▶ _Brief 1_:
Answer these questions using the description of the novel The Diver, one answer per line marked (a), (b), (c):
(a) Who is Lena?
(b) What two words describe DuMont's debut?
(c) What are elements of the story based on?
▶ _Brief 2_:
For each statement below, say whether it agrees with the description of the novel The Diver, answering yes or no and quoting the words of the description that decide it.
(a) The Diver is DuMont's first book.
(b) Albert's love with Lena endures for the rest of his life.
(c) Albert's marriage is described as ossified.
▶ _Brief 3_: Write the next part of the description of the novel The Diver, continuing on from its final sentence.
Text under study below:
The Diver is a tender and insightful look into Albert's struggle with faith, his attempts to come to terms with retirement, his failing health, and the difficulties in his ossified marriage to his wife. DuMont leads him on a journey to selfdiscovery, acceptance, and under-standing, as well as a fleeting glimpse of love with Glorie's best friend's mother, Lena, late in life.
This is a story about variations of love: the desperate love of an older man for this daughter, the stagnant love in a long-time marriage, and the surprising and rejuvenating love that can't last. DuMont has delivered a delicate and sure-handed debut, elements of which are based on his own life.
End of Text under study.
Dataset excerpt below:
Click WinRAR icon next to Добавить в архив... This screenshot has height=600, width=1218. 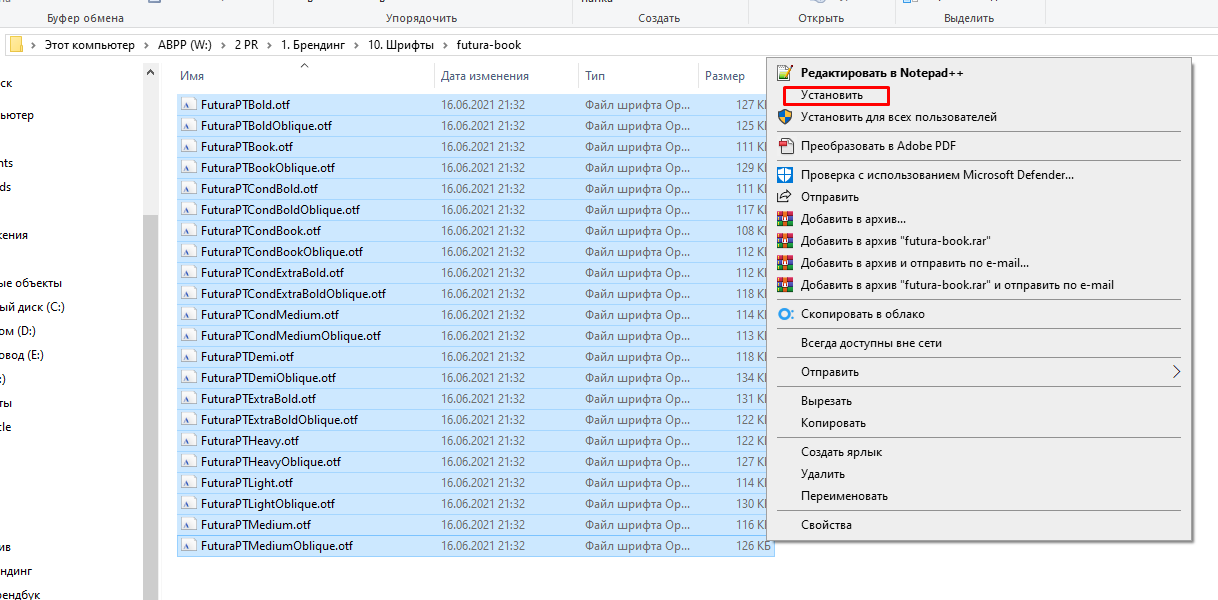point(785,219)
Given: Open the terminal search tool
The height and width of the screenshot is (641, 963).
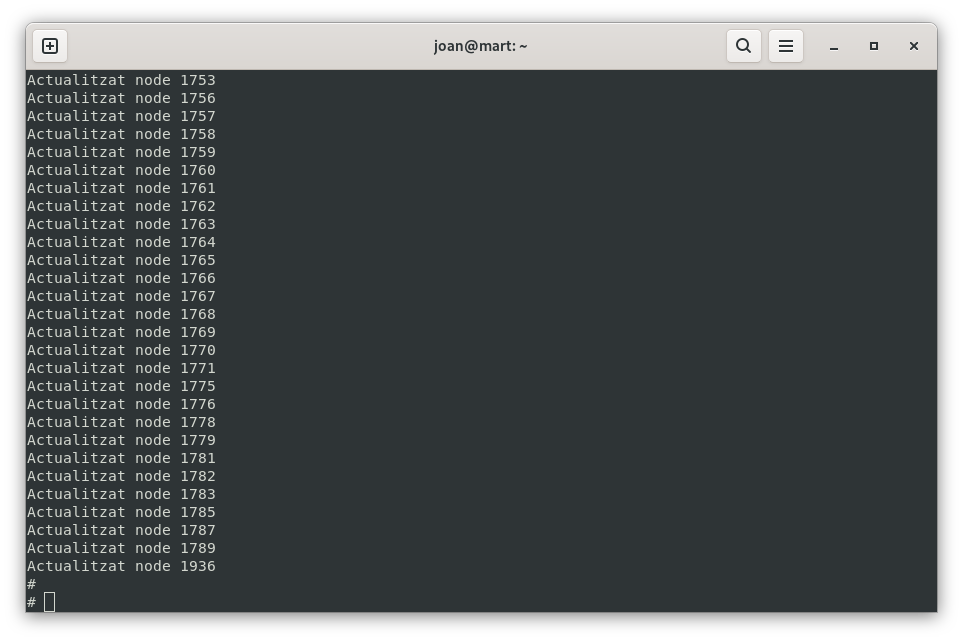Looking at the screenshot, I should click(743, 46).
End of Dataset excerpt.
▶ _Exercise response 1_:
(a) Glorie's best friend's mother
(b) Delicate and sure-handed
(c) DuMont's own life

▶ _Exercise response 2_:
(a) Yes: "DuMont has delivered a delicate and sure-handed debut"
(b) No: "the surprising and rejuvenating love that can't last"
(c) Yes: "the difficulties in his ossified marriage to his wife"

▶ _Exercise response 3_:
PUBLISHERS WEEKLY
DuMont, an icon in Germany, receives his first English translation with a novel laden with philosophy and despair. Albert suffers from Parkinson's, but that's the least of his worries. Two years ago, his clinically depressed daughter, Gloria, disappeared while scuba diving off the Cayman Islands, and he continues to grieve and suffer the ministration of his martyred wife, Ann. When Ann is called away on another family matter, Gloria's beloved friend Christie re-enters Albert's life, whisking him away to her mother's in the country. In an effort to heal her own grief over the loss of her friend, she reads to Albert from her diary; there's much talk of God, but little true belief, and the passages, intended to deepen our understanding and attachment, often ring false. Other sections reflect DuMont's theatrical background and would make powerful monologues, and the author elegantly captures the daily struggle against one's own aging body without sentiment or melodrama. Readers who enjoy literature influenced by European culture and thought will respond to the depth of both here, and to the alternate sensibility DuMont sheds on depression.